● **Goal of the exercise**
Find "Task: Show the 179 likes list" in the listing below, then set down only that line and each later line, unchanged, leaving out pictures.

● **Records shown**
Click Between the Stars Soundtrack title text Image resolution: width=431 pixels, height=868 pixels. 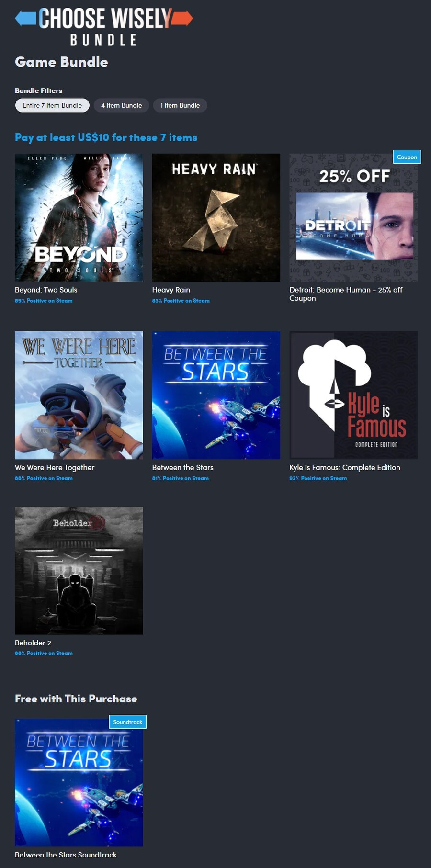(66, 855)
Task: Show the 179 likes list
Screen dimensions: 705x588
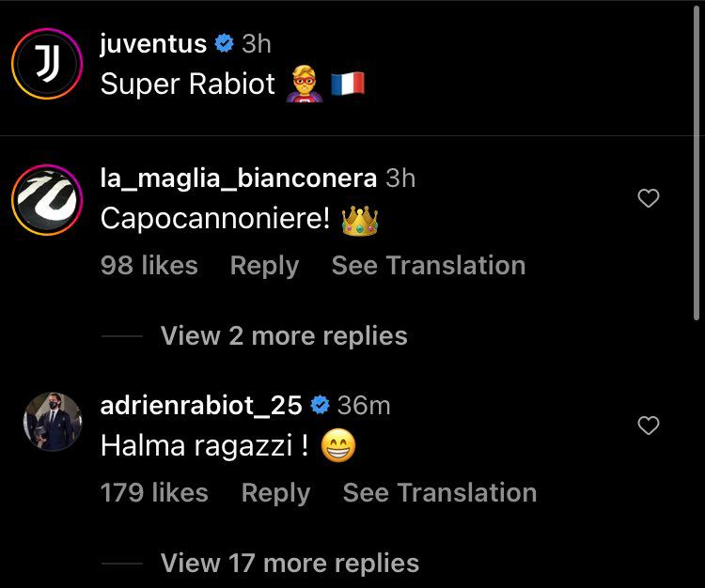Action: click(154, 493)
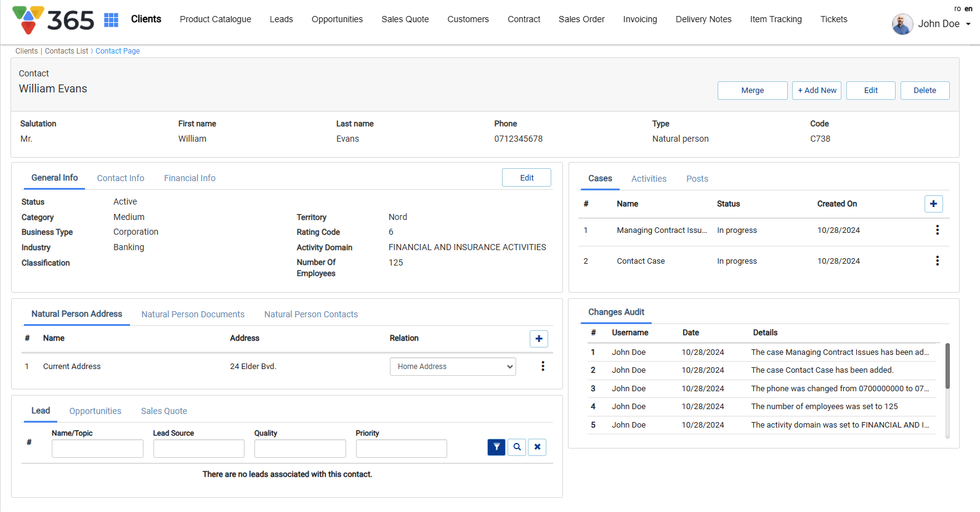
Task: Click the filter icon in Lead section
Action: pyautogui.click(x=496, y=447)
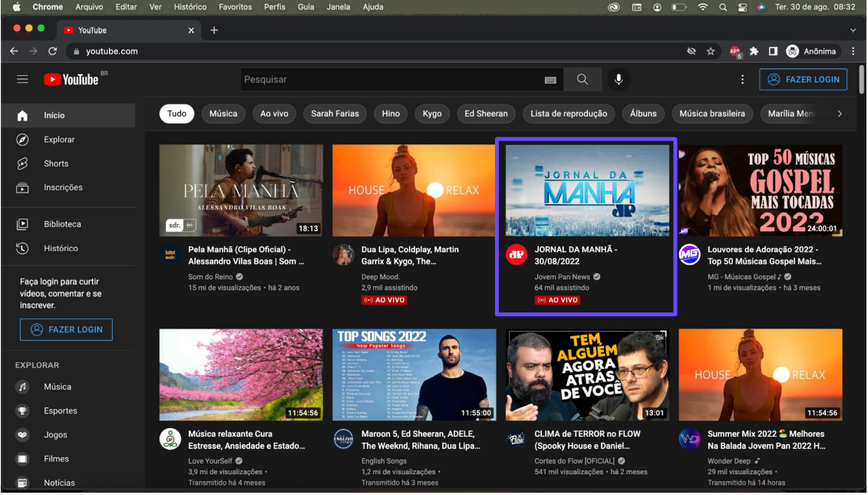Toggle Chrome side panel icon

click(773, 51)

● **Finished task**
Task: Show the 179 likes list
Screen dimensions: 705x588
Action: click(154, 493)
Task: Click the filter icon in Lead section
Action: pyautogui.click(x=496, y=447)
Toggle Chrome side panel icon

click(773, 51)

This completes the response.